It is now some 50 years that Margaret and Dr. John Washington invited my wife and I to Jefferson County and Harewood for a visit.
As a historian, a former trustee of the Thomas Jefferson Memorial Foundation and of the National Trust for Historic Preservation (chartered by Congress) I and my entire family were captivated by both the natural and cultivated landscape of this unique and respected environment that has now been settled nearly 300 years.
Not long after the visit to the Washingtons we found the dilapidated farm and house still called Hazelfield given by General Adam Stephen to his daughter Anne as a dowry in 1780 when she married Alexander Spotswood Dandridge cousin of Martha Washington. General Stephen is well known in these parts for his exuberant exploits in the French and Indian War, general in the American Revolution as well as the founder of Martinsburg.
After more than 40 years Hazelfield has, with most of its original materials and craftsmanship in tact, been restored and placed on the National Register of Historic Places.
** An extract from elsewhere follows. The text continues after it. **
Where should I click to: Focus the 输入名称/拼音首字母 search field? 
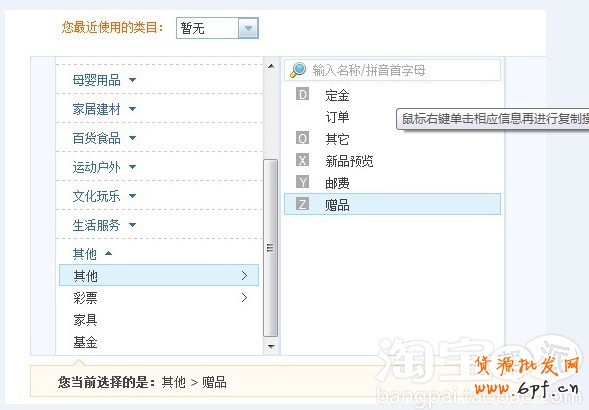point(393,70)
It is also the subject of measured drawings by Historic American Building Survey for the files and online records of the Library of Congress.
In the interest of full disclosure. my farm Hazelfield borders on nearly a mile of Jefferson Orchards now leased to Rockwool, where the heavy industry zoning was changed without notification or with any recognition of its official historical status at the state or federal level placing the manufacturing facility and its towering smokestacks and 24- hour lights less than a mile from the house built in 1815.
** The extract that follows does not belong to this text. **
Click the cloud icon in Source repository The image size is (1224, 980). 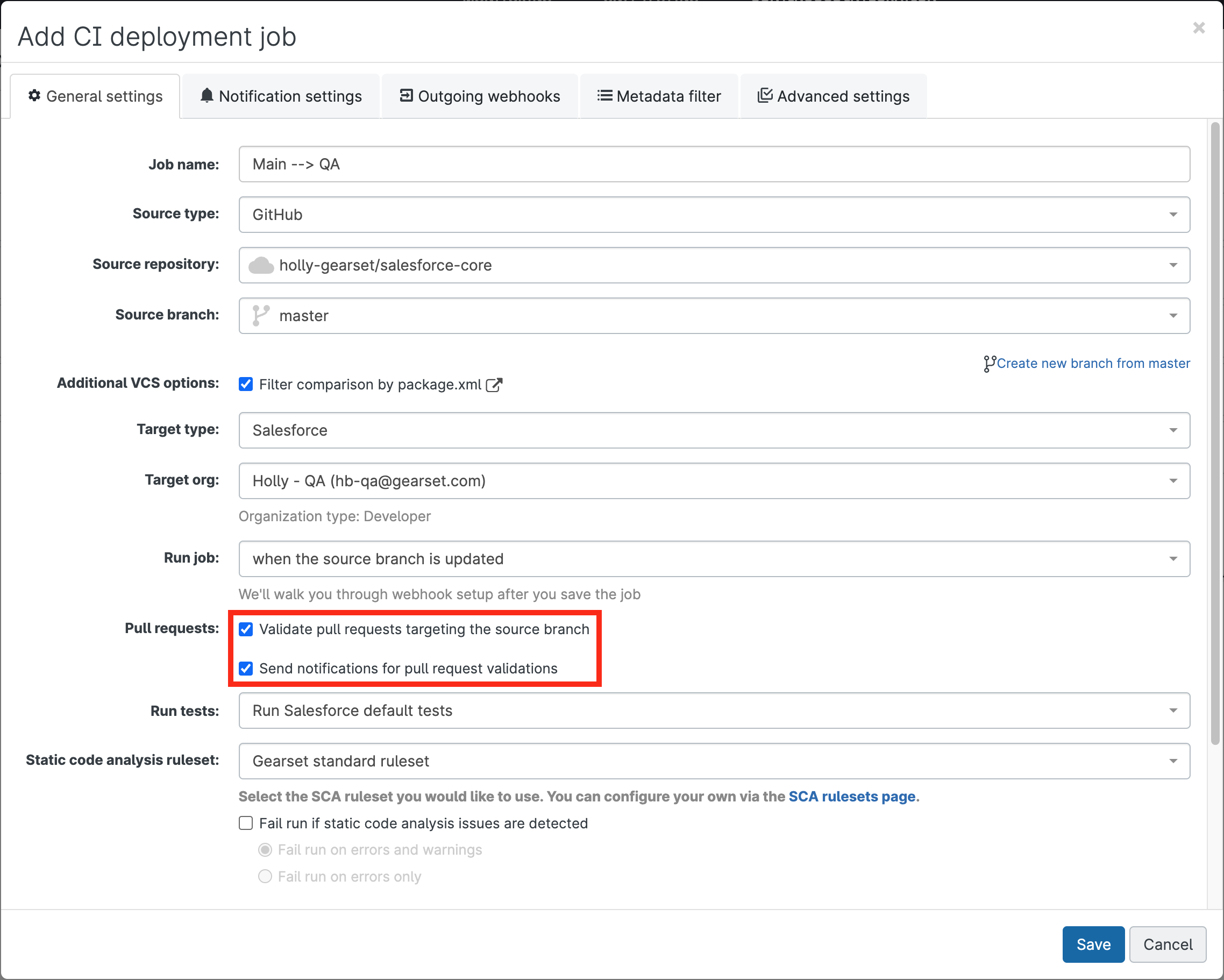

As a Danish corporation this heavy-handed indifference to Danish history would never have been tolerated in the home country.
Even today I am still finding historical references in the roads, towns, place names and houses within the precincts of both Jefferson and Berkley counties that is, in my judgment, one of the most resonating landscapes of American history in the Valley of Virginia and beyond.
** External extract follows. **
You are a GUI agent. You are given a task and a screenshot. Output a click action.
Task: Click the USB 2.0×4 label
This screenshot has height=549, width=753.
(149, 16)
Like all of us we pay our taxes in the courthouse where John Brown was tried and convicted. Up the street from the post office F. Scott Fitzgerald, the author of “The Great Gatsby,” spent weekends with his Princeton classmate the poet John Peale Bishop. JFK, who campaigned in the streets of Charles Town, claimed that his 1960 primary victory in West Virginia sealed his national nomination as president.
While I know that everyone has been briefed on the chemical and hazardous pollutants that will unquestionably be introduced by the Rockwool plant, I would call attention to the longterm damage and degradation to our shared heritage of Jefferson County that embraces a major period of the settled history of our country.
It is this “clear and present” threat to the very character of the county that should be thoughtfully weighed along with the other dangers posed by heavy industry before any blind, irrevocable steps are taken by the Jefferson County Commission. Corporate welfare in corporate tax cuts at the expense of education and the environment is not what the majority want.
“Jobs” like patriotism is the politician’s shibboleth but with one of the lowest number of unemployed on record, the county can justifiably recognize other important conservation elements such as history (so ubiquitous that it is taken for granted) as a telling key to a community’s spiritual and emotional health.
Gas lines are not the only measure of “civilization.” We don’t want to see Jefferson County to become one of Gertrude Stein’s empty, characterless places she famously dismissed because
“there’s no there there.”
Respectfully, I write to the County Commissioners and to the community to use whatever political persuasion you have to oppose the insidious depredations that will follow the misguided county plan to introduce heavy industry into this beautiful but fragile valley.
Conservation of history should rank with the other environmental challenges that threaten our very survival. Make no mistake, Rockwool is only the “camel’s nose under the tent.”